On Tue, Mar 14, 2017 at 11:48:01AM -0400, Patrick McManus wrote:
> On Sun, Mar 12, 2017 at 5:28 PM, Adrien de Croy <adrien@qbik.com> wrote:
> 
> >
> > I can see the strong desire to reduce latency / RTTs in setup phase pre
> > application data, but it makes me worry about a few things.  SYN flood
> > attacks were rendered ineffective by SYN cookies, which meant the server
> > didn't need to maintain state about a connection until after the ACK to the
> > SYN ACK was received, thereby precluding spoofing source IP.
> >
> > However if the initial packet has crypto setup as well, the server will
> > need to record and retain client state from the initial packet which will
> > open it up to a SYN flood style of resource consumption attack?
> >
> >
> QUIC worries a lot about DoS and amplification attacks including what you
> are describing (and more!). These are certainly practical problems.
> 
> A server worried about growing amounts of outstanding handshake state can
> choose to insert a round trip in order to accomplish source address
> validation. Basically proof of receipt is done with a TLS extension and a
> Client Hello can be stretched out for another RTT to include this "source
> address validation token" via the TLS 1.3 Hello Retry Request mechanism.
> 0-RTT connections would always include the validation token, but if this
> mitigation were being applied it would turn 1-RTT connects back into the
> TCP/TLS style 2-RTT.
> 
> https://quicwg.github.io/base-drafts/draft-ietf-quic-
> transport.html#client-address-validation-procedure
> https://quicwg.github.io/base-drafts/draft-ietf-quic-tls.
> html#source-address-validation
> https://tlswg.github.io/tls13-spec/#rfc.section.4.1.4
> 
> The token can be anything the server likes (the client just has to echo it)
> as long as it is unguessable. There are obvious ways to do that which don't
> require state per conn.

In fact that's an area where I think we have an opportunity to fix this
TCP flood problem. The current remediations for TCP are limited. Against
SYN floods we have SYN cookies which are not perfect since they're limited
by the client's capabilities and are not *that* secure (but often enough
to limit the impact of massive attacks).

We also face the risk that a sequence number is guessed to establish a
connection from spoofing. That's rare and difficult but much easier once
the server starts to emit SYN cookies. And such an abused TCP connection
can be used to flood the server with many pipelined HTTP requests. Given
that most servers OSes have large outgoing TCP windows, the server can
push a lot of responses before the outgoing buffer is full and the
processing stalls. This can be used to abuse CPU/resources and/or as an
amplification attack (but good luck for making use of this).
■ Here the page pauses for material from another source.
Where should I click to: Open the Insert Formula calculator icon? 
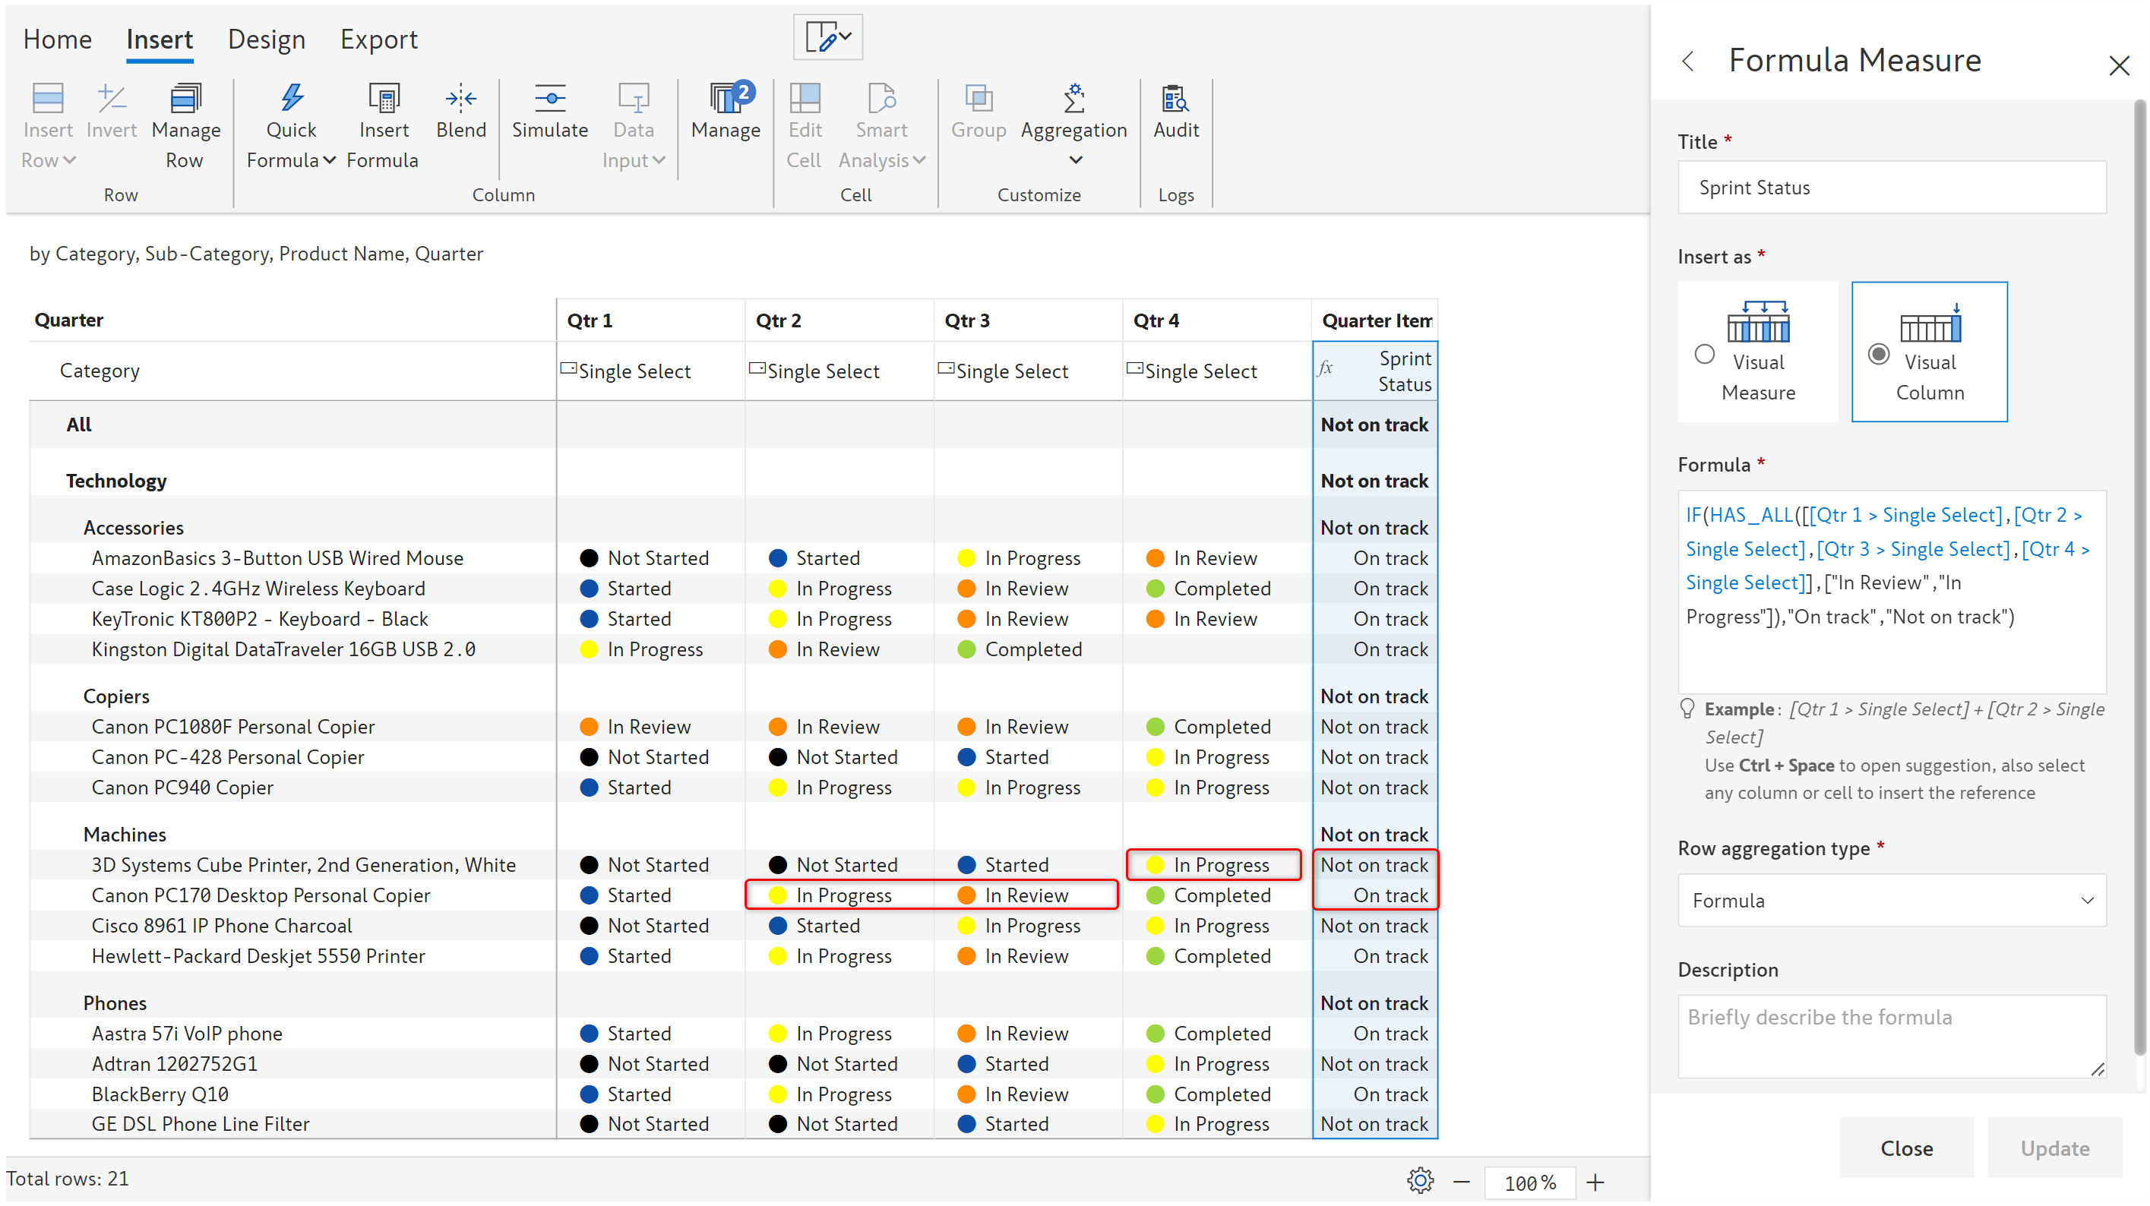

Here by redesigning the transport layer we do have opportunities for
improving the situation. The risk is to overlook some robust points of
TCP that are considered as granted and which protect it. But if TCP is
mostly imitated with larger tokens instead of just SYN cookies, there
is an opportunity to keep its robustness by design and improve it by
limiting the risk of guessing some sensitive numbers.

The other risk I'm seeing is having the server perform too expensive
validations on incoming datagrams. Sometimes using multiple algorithms
at once can considerably help. Eg a token is made by the concatenation
of XXH32(udp endpoints) and its SHA256. You only validate the SHA256
part when the XXH32 is fine (it's much cheaper). This way you don't
have to perform expensive operations to deal with massive attacks.